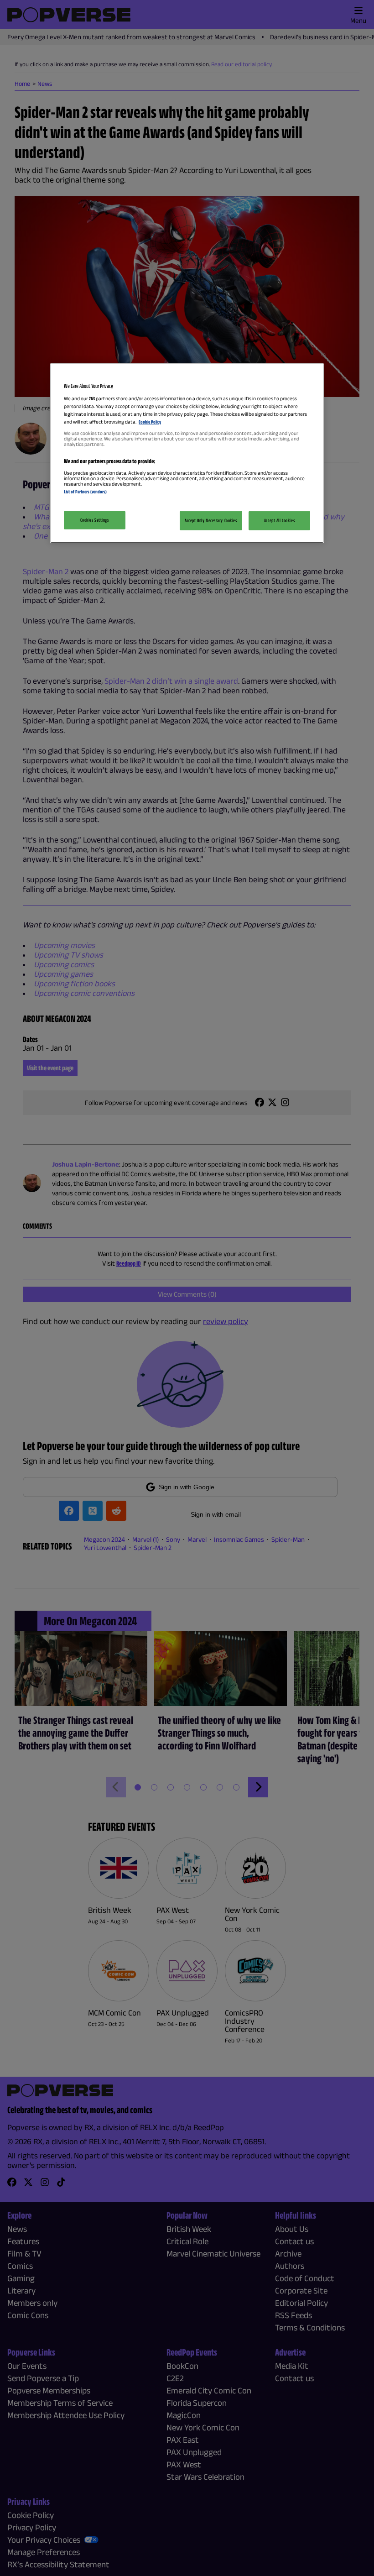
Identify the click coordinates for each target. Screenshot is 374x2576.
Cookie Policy (150, 421)
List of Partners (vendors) (85, 491)
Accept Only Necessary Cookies (211, 520)
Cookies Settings (94, 520)
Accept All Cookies (279, 520)
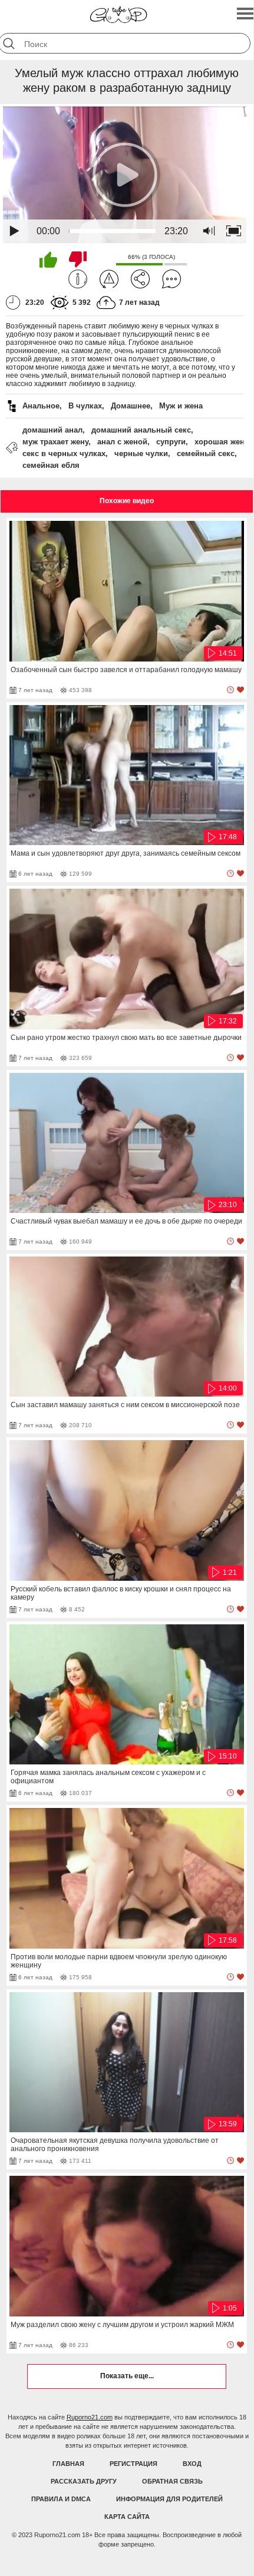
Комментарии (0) (171, 278)
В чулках (85, 405)
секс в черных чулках (63, 453)
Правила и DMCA (61, 2498)
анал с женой (122, 441)
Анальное (41, 405)
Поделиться (140, 278)
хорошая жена (221, 441)
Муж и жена (181, 405)
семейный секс (206, 453)
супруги (171, 441)
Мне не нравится (78, 259)
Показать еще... (127, 2376)
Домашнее (130, 405)
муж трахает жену (55, 441)
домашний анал (52, 430)
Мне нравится (48, 259)
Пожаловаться (109, 278)
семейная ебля (51, 465)
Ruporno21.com (90, 2417)
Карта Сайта (127, 2516)
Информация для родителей (169, 2498)
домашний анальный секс (141, 430)
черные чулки (141, 453)
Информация (78, 278)
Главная (68, 2463)
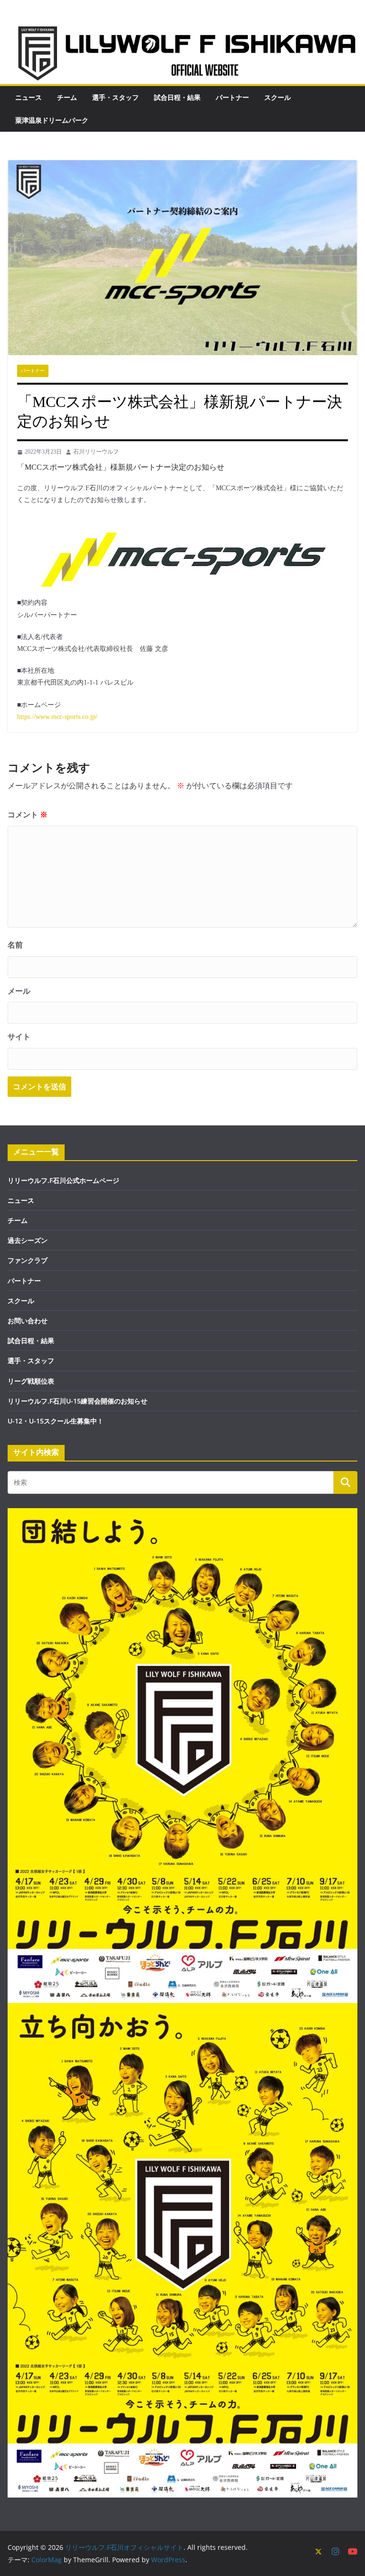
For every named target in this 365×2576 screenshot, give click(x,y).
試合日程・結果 (177, 97)
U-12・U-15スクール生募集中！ (56, 1420)
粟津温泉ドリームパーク (51, 120)
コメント (28, 815)
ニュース (28, 97)
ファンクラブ (28, 1260)
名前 (15, 945)
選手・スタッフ (115, 97)
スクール (277, 97)
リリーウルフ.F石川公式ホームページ (63, 1180)
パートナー (232, 97)
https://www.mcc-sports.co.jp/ (57, 716)
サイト (19, 1037)
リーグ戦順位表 (31, 1380)
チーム (67, 97)
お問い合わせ (28, 1320)
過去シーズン (28, 1240)
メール (19, 991)
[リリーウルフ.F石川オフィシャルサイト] (182, 29)
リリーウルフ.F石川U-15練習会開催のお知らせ (77, 1400)
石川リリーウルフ (96, 451)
● ● ● ● ●
> _Directions for this task_: Print the listing verbatim; no pictures.

> _Worked solution_:
Identify the click coordinates for each target. Screenshot is 374x2576.
Cookie Policy (150, 421)
List of Partners (vendors) (85, 491)
Accept Only Necessary Cookies (211, 520)
Cookies Settings (94, 520)
Accept All Cookies (279, 520)
Комментарии (0) (171, 278)
В чулках (85, 405)
секс в черных чулках (63, 453)
Правила и DMCA (61, 2498)
анал с женой (122, 441)
Анальное (41, 405)
Поделиться (140, 278)
хорошая жена (221, 441)
Муж и жена (181, 405)
семейный секс (206, 453)
супруги (171, 441)
Мне не нравится (78, 259)
Показать еще... (127, 2376)
Домашнее (130, 405)
муж трахает жену (55, 441)
домашний анал (52, 430)
Мне нравится (48, 259)
Пожаловаться (109, 278)
семейная ебля (51, 465)
Ruporno21.com (90, 2417)
Карта Сайта (127, 2516)
Информация для родителей (169, 2498)
домашний анальный секс (141, 430)
черные чулки (141, 453)
Информация (78, 278)
Главная (68, 2463)
For every named target in this 365×2576 screenshot, give click(x,y).
試合日程・結果 (177, 97)
U-12・U-15スクール生募集中！ (56, 1420)
粟津温泉ドリームパーク (51, 120)
コメント (28, 815)
ニュース (28, 97)
ファンクラブ (28, 1260)
名前 (15, 945)
選手・スタッフ (115, 97)
スクール (277, 97)
リリーウルフ.F石川公式ホームページ (63, 1180)
パートナー (232, 97)
https://www.mcc-sports.co.jp/ (57, 716)
サイト (19, 1037)
リーグ戦順位表 (31, 1380)
チーム (67, 97)
お問い合わせ (28, 1320)
過去シーズン (28, 1240)
メール (19, 991)
[リリーウルフ.F石川オフィシャルサイト] (182, 29)
リリーウルフ.F石川U-15練習会開催のお知らせ (77, 1400)
石川リリーウルフ (96, 451)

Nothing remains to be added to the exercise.